Et pour finir, je vous invite à lire le dernier rapport de l’IRDES. Rien que le titre laisse rêveur : « Analyse de sensibilité de l’accessibilité potentielle localisée ». ??! En fait, ça veut dire : « est-ce que tous les français peuvent voir un généraliste pas trop loin de chez eux ? ». Pour vous mettre en bouche, je vous cite un passage :
A l’opposé, parmi les 92 communes dont l’APL passe du dernier quintile avec l’APL initiale au premier quintile avec la fonction exponentielle, la commune B (tableaux 17, 20 et 21) passe de 83 à 43 ETP/100 000 habitants. Pour cette commune, l’APL initiale est définie par l’accessibilité à une seule offre, celle disponible sur son territoire (tableau 20) en raison de l’absence de communes disposant d’une offre en deçà de 15 minutes.
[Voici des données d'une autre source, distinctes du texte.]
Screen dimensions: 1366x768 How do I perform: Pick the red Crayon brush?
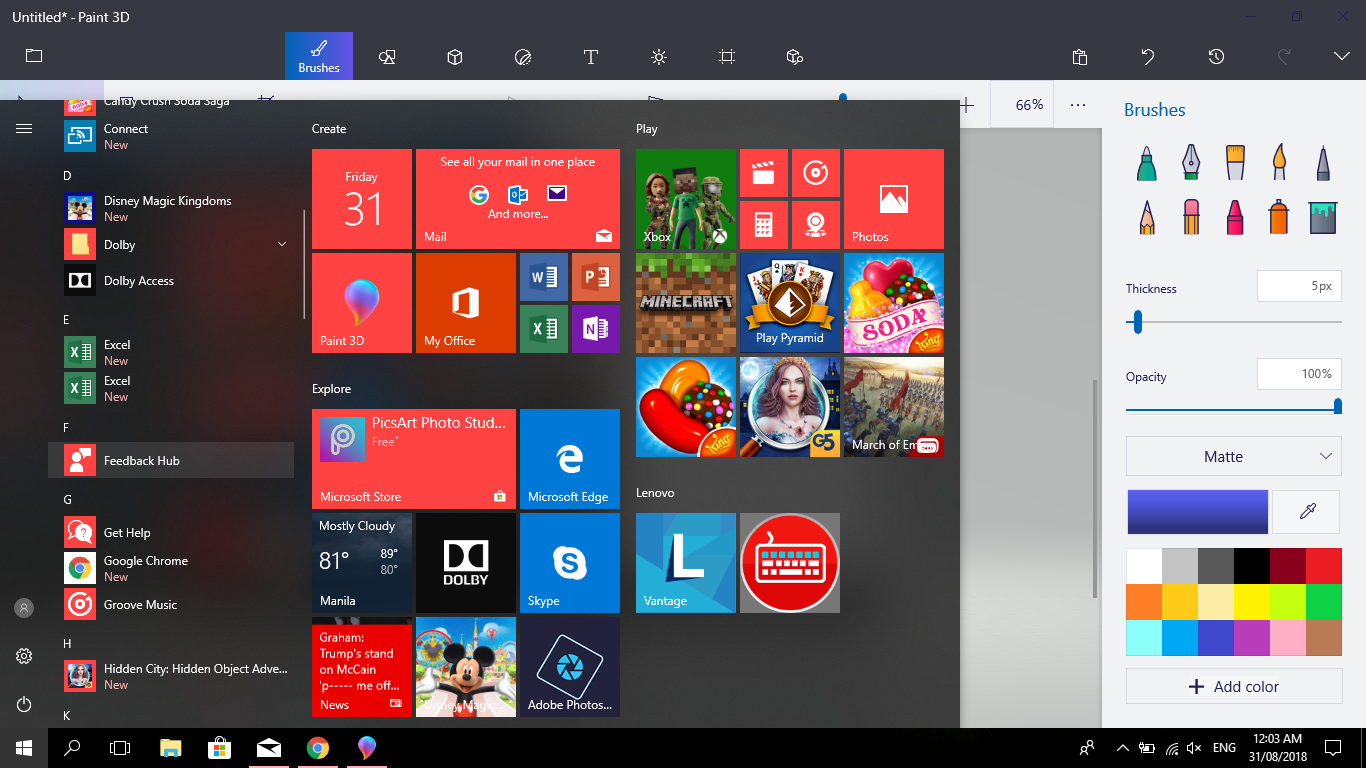[1234, 215]
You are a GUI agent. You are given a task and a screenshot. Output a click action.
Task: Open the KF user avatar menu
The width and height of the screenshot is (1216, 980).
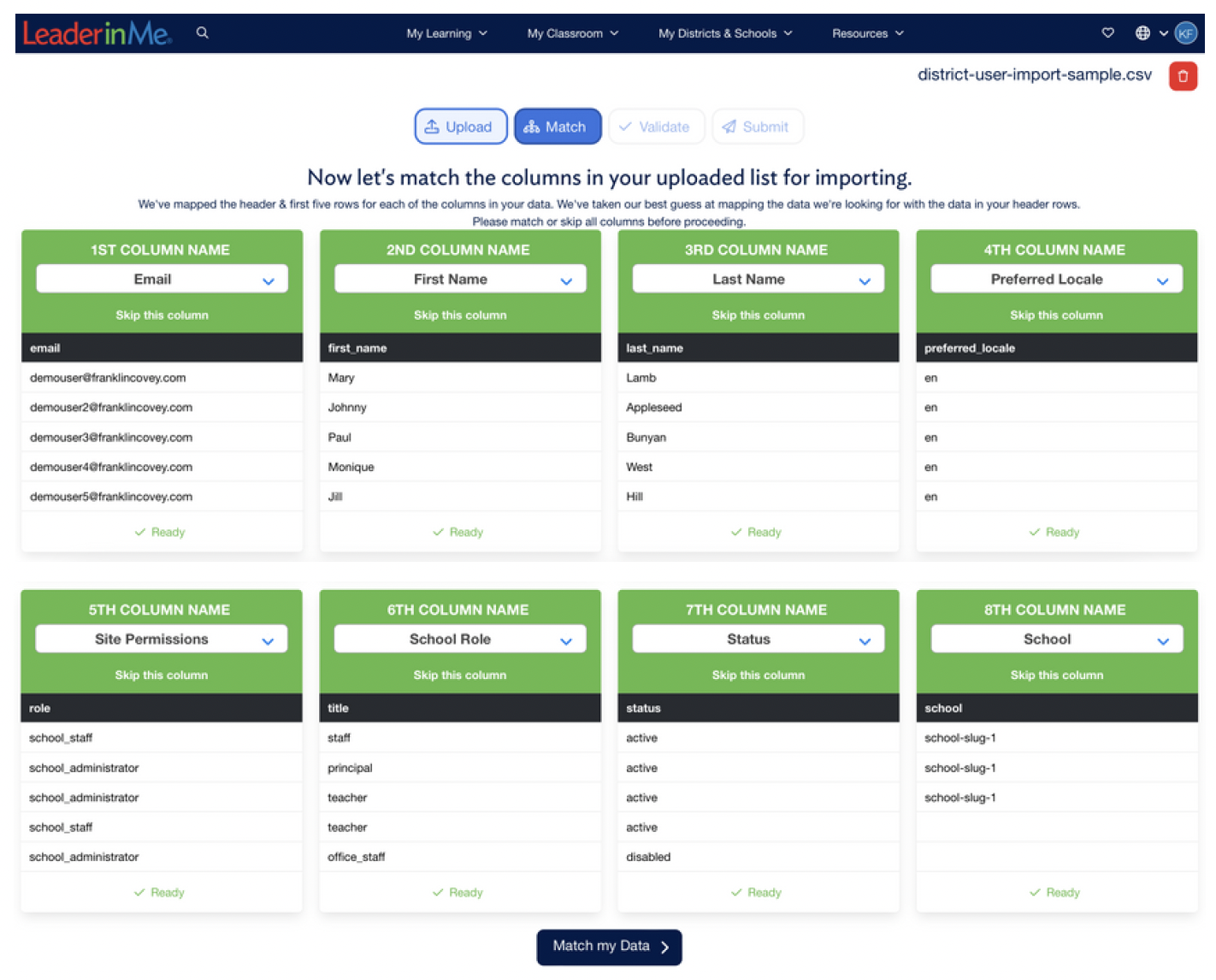click(1185, 32)
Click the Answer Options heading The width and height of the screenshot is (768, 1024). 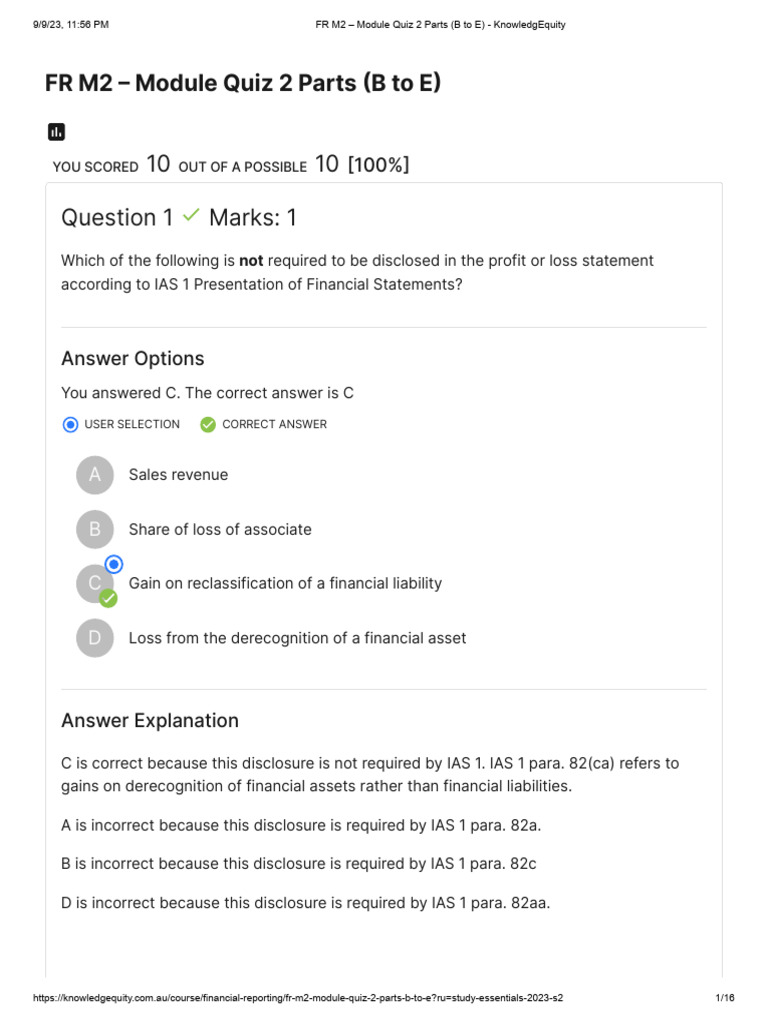point(133,359)
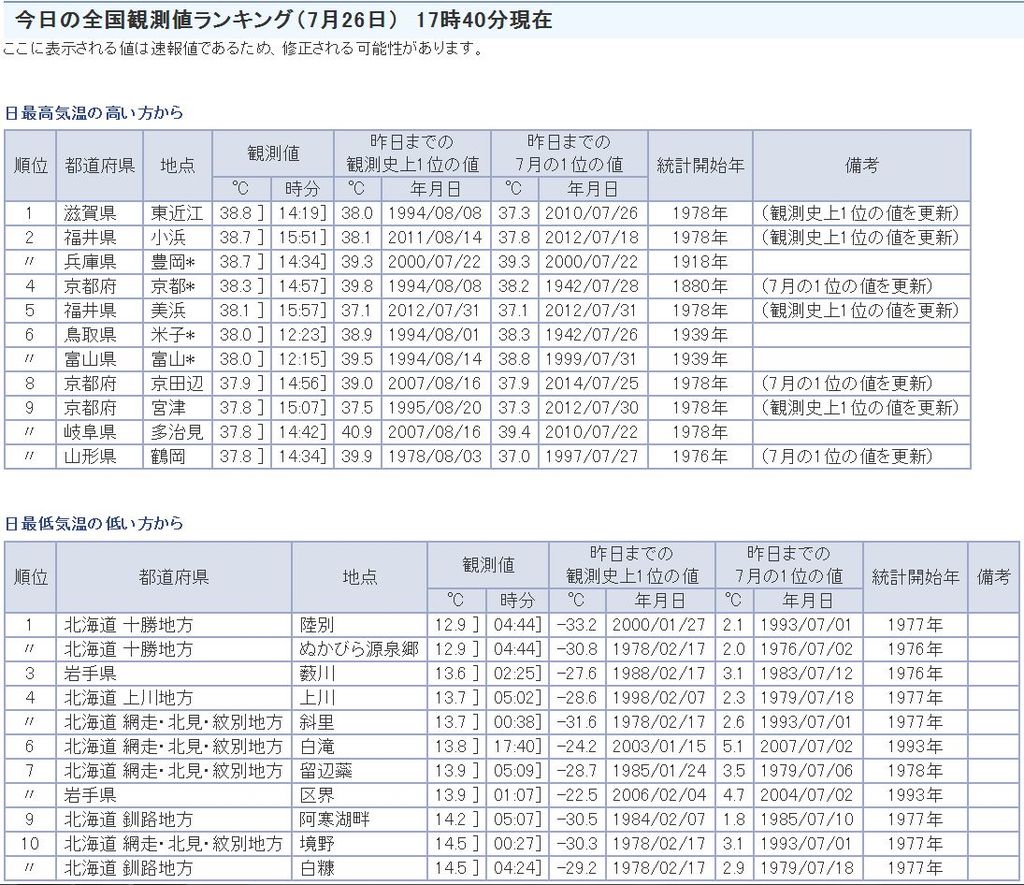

Ou encore : La comparaison de l’indicateur initial avec le scénario utilisant une fonction continue bornée pour les ETP et la fonction de décroissance gaussienne (moins restrictive que la précédente en termes d’accessibilité à l’offre) met logiquement en évidence une « convergence » entre les indicateurs un peu moins importante puisque pour 42 % des communes (contre 47 % dans le cas précédent), le calcul de l’APL avec une fonction continue bornée pour les ETP et une fonction de décroissance gaussienne ne conduit pas à une modification de leur rang
. Ne riez pas, c’est avec vos impôts que ces rédacteurs sont rémunérés. Et après, on viendra nous dire que l’Etat n’a plus de sous pour payer des soins de qualité aux patients …Je vous souhaite une très bonne semaine.